When Democrats Stumbled in Presidential Debates: Mistakes Hillary Clinton Should Avoid (Video)
The first general election debate is fast approaching, and with Donald Trump gaining ground in some polls, Hillary Clinton can't make mistakes in the upcoming debates. She could learn about what not to do from previous Democratic nominees, who, one way or another, missed the mark going against the Republican nominee.
Watch: When Democrats didn't win debates... or elections.
Kerry vs. Bush, 2004
John Kerry tried adamantly to prove he was not "wishy-washy," as described by an audience member. However, his remarks about Saddam Hussein for two different questions appear to counteract each other.
Gore vs. Bush, 2000
Al Gore's infamous sigh was the loudest in political history. Gore saw Bush as a joke, and thought he wouldn't stand a chance. Big mistake.
Dukakis vs. Bush, 1988
Michael Dukakis was asked the highly provocative question in the second 1988 presidential debate: "If Kitty Dukakis were raped and murdered, would you favor an irrevocable death penalty for the killer?"

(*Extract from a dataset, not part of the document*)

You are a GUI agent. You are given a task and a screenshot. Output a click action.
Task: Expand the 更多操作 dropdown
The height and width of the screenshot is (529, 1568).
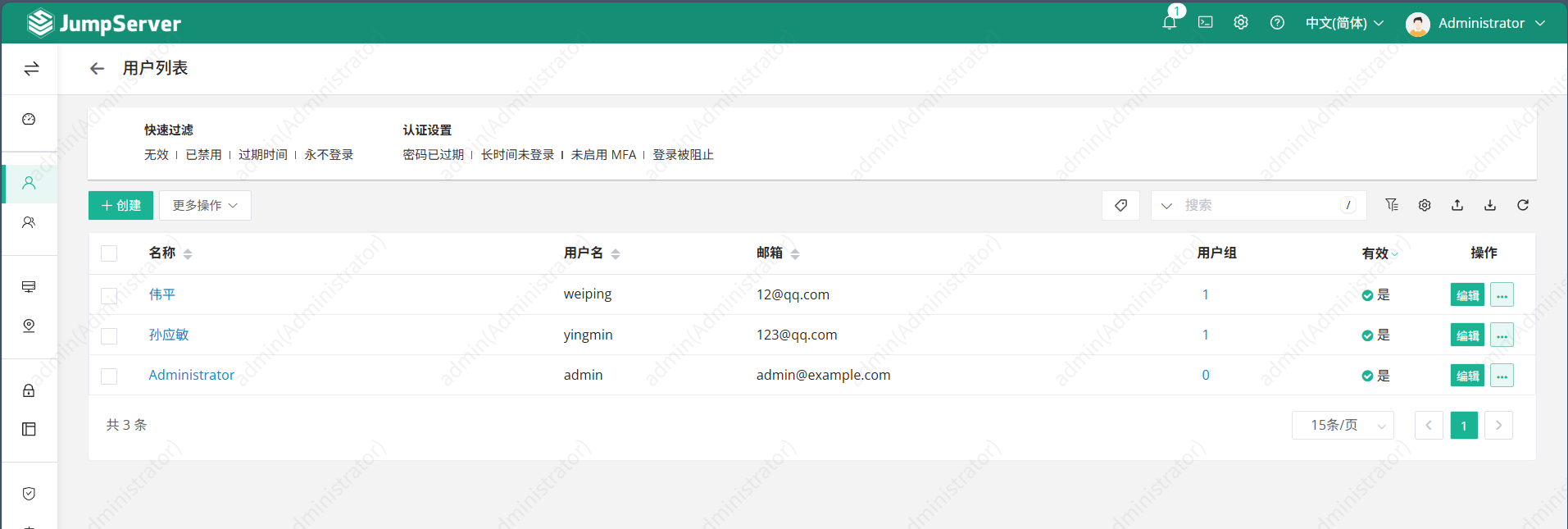[205, 205]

"No, I don't," Dukakis answered matter-of-factly, and went on to defend his unwavering opposition to the dealth penalty. The question ended his campaign, and in 2007 Politico maintained, "it was the most controversial ever asked at a presidential debate."
Mondale vs. Reagan, 1984
Walter Mondale was relatively unprepared for the first presidential debate, and even more blindsided in the second when Ronald Reagan flipped the script soon after the debate started. Seventy-three-year-old Reagan was asked if he was too old to be president, and he responded brilliantly:
I will not make age an issue of this campaign. I am not going to exploit, for political purposes, my opponent's youth and inexperience.
Carter vs. Reagan, 1980
Jimmy Carter, the incumbent president, made the mistake of closing the 1980 debate with a story about discussing the use of nuclear weapons with Amy, his 13-year-old daughter, which caused viewers to jokingly ask who was advising Carter on foreign policy.